Passage extrait
'''

Libraire, elle fait la rencontre de Naina, une amatrice de Gunnm avec qui elle entame une relation amoureuse.
Pendant ce temps, la méduse reste toujours une ombre omniprésente, signe d’un mal plus profond.

Vivre avec un mal inconnu

La vie simple d’une libraire

Séance de mode avant rendez-vous galant

La méduse est un comics canadien écrit et dessiné par Boum, autrice d’une trentaine d’années à la bibliographie bien fournie.
Enfin « comics » car l’autrice est nord américaine mais la forme rappelle bien plus le manga autant par le format que par le choix du noir et blanc.

D’ailleurs, en ouvrant cette bande dessinée, je ne savais pas à quoi m’attendre.
La couverture intrigue mais elle dénote d’une atmosphère morose qui ne reflète aucunement le ton de l’intrigue de Boum.
Pourtant, le sujet aurait pu s’y prêter.

Ainsi, on suit la vie quasi « banale » d’Odette, une jeune libraire qui navigue entre les discussions avec son meilleur ami, un travail qu’elle adore et une mère un peu trop collante.
C’est dans cet écosystème que Naina arrive avec, détail amusant, l’envie d’acheter un manga culte qu’Odette ne connaît aucunement : Gunnm.
Avec tendresse, l’autrice met en scène une histoire d’amour naissante ponctuée de rendez-vous galants mais aussi de discussions plus difficiles.
« La famille , ce n’est jamais simple », pourrait être le slogan des traumas de nos deux amoureuses.
Si Odette se plaint effectivement de l’omniprésence de sa mère, le père de Naina s’avère être encore un cran au-dessus, cherchant à diriger la vie de sa fille comme il l’entend.
Et ce qu’il veut, ce n’est pas ce que veut la jeune femme et cette tension l’oppresse forcément.
D’ailleurs, de façon méthodique, Boum montre que Naina accepte facilement l’aide de son amoureuse.
Mais l’inverse s’avère moins vrai.
La jeune femme cache une peur qui s’ancre petit à petit en elle : la crainte de perdre totalement la vue.

Des ombres envahissantes

Une invasion de méduses

Tout commence avec une petite méduse qui trouve refuge dans l’oeil gauche d’Odette.

'''

Exploitation du texte
1. Répondez aux questions suivantes sur la critique de La méduse :
(a) De quel pays vient ce comics ?
(b) Quel manga Naina souhaite-t-elle acheter ?
(c) Où la petite méduse trouve-t-elle refuge ?
2. Poursuivez la critique de La méduse à partir de sa dernière phrase.

Enregistrements présentés
'''

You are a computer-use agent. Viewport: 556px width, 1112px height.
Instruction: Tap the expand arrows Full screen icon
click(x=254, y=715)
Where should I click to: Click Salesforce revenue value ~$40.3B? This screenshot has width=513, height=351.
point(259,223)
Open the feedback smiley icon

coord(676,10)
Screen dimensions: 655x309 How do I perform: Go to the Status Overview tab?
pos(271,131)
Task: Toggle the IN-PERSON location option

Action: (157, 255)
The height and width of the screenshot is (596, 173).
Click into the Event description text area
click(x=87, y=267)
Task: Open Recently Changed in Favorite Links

'''
'''

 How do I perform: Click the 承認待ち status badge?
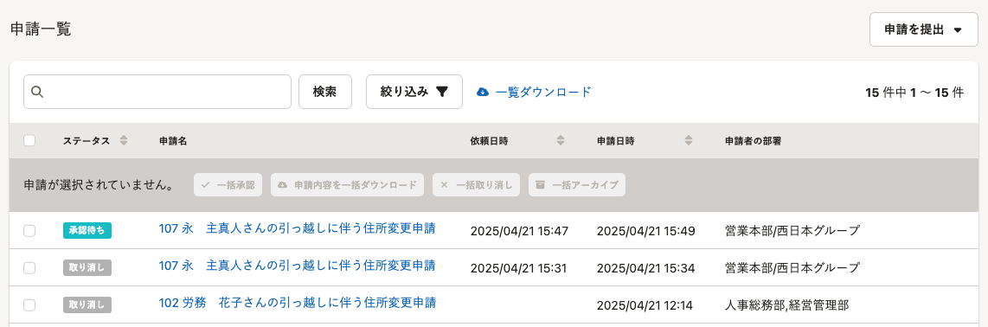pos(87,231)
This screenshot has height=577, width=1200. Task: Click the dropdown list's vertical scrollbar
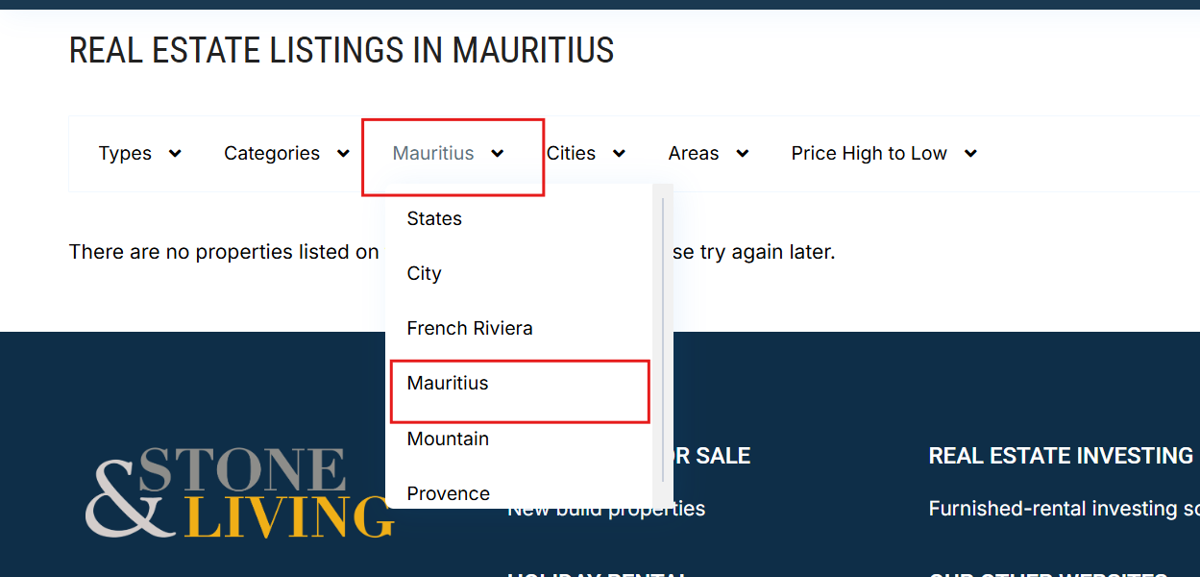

'''
'''

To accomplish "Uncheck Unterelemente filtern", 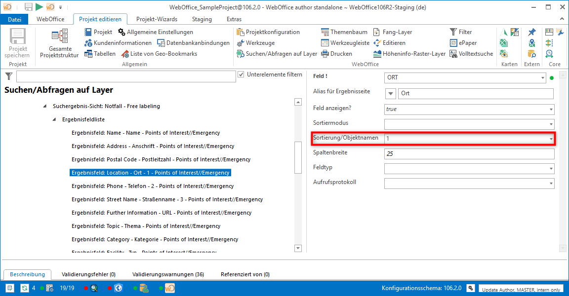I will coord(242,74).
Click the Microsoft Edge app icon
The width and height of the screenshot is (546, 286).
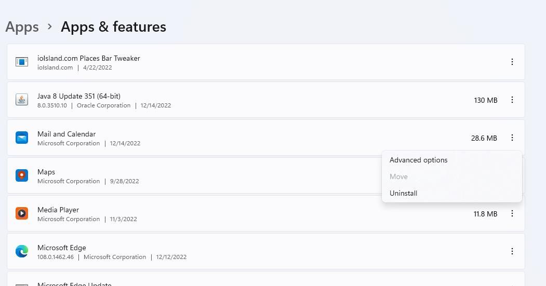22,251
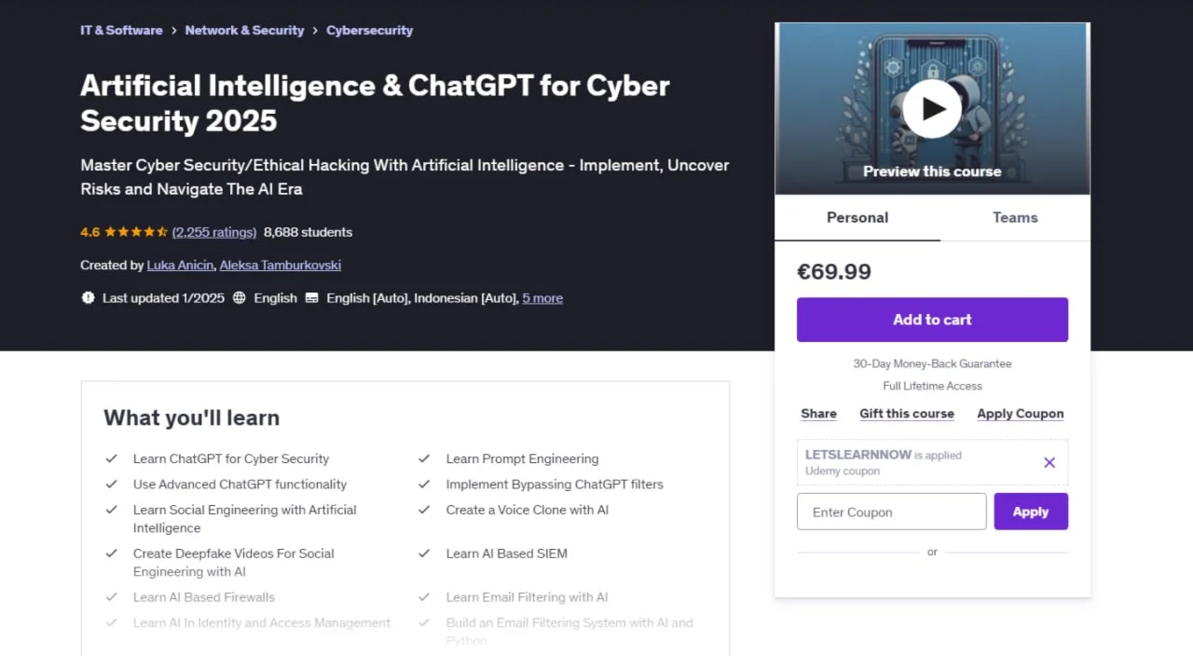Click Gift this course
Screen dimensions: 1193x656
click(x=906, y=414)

'''

Réponses par consigne
1.
(a) Du Canada.
(b) Gunnm.
(c) Dans l'œil gauche d'Odette.

2.
Après une attente interminable, parfaitement retranscrite pas le trait détaillé et fin de l’autrice, elle sort de chez son orthométriste (oui, nous sommes au Quebec ) semi-rassurée.

Mais après tout, ce n’est qu’une tâche et la jeune femme s’y habitue assez facilement, faisant d’elle une sorte d’animal de compagnie non désiré.
Sur la toute première partie de La méduse, Boum nous fait comprendre que cette tâche n’est pas perçue comme un handicap.
Odette continue son train-train tout en espérant la disparition de l’étrange créature.
Et puis arrive la deuxième méduse.

L’autrice, par touches successives, fait monter la tension au rythme des inquiétudes qui vont ronger la jeune femme.
D’ailleurs, elle fait l’erreur de garder tout cela pour elle et n’en parle pas à sa petite amie.
Or, comment Naina peut-elle comprendre le désarroi d’Odette si elle ne sait rien de son mal ?
Surtout qu’au fil des examens de plus en plus fréquents, les méduses s’étalent..
Puis le verdict tombe.

Sans jamais tomber dans la pathos, Boum traite des changements d’états de son personnage allant de l’espoir à la résignation, de la colère à la renaissance.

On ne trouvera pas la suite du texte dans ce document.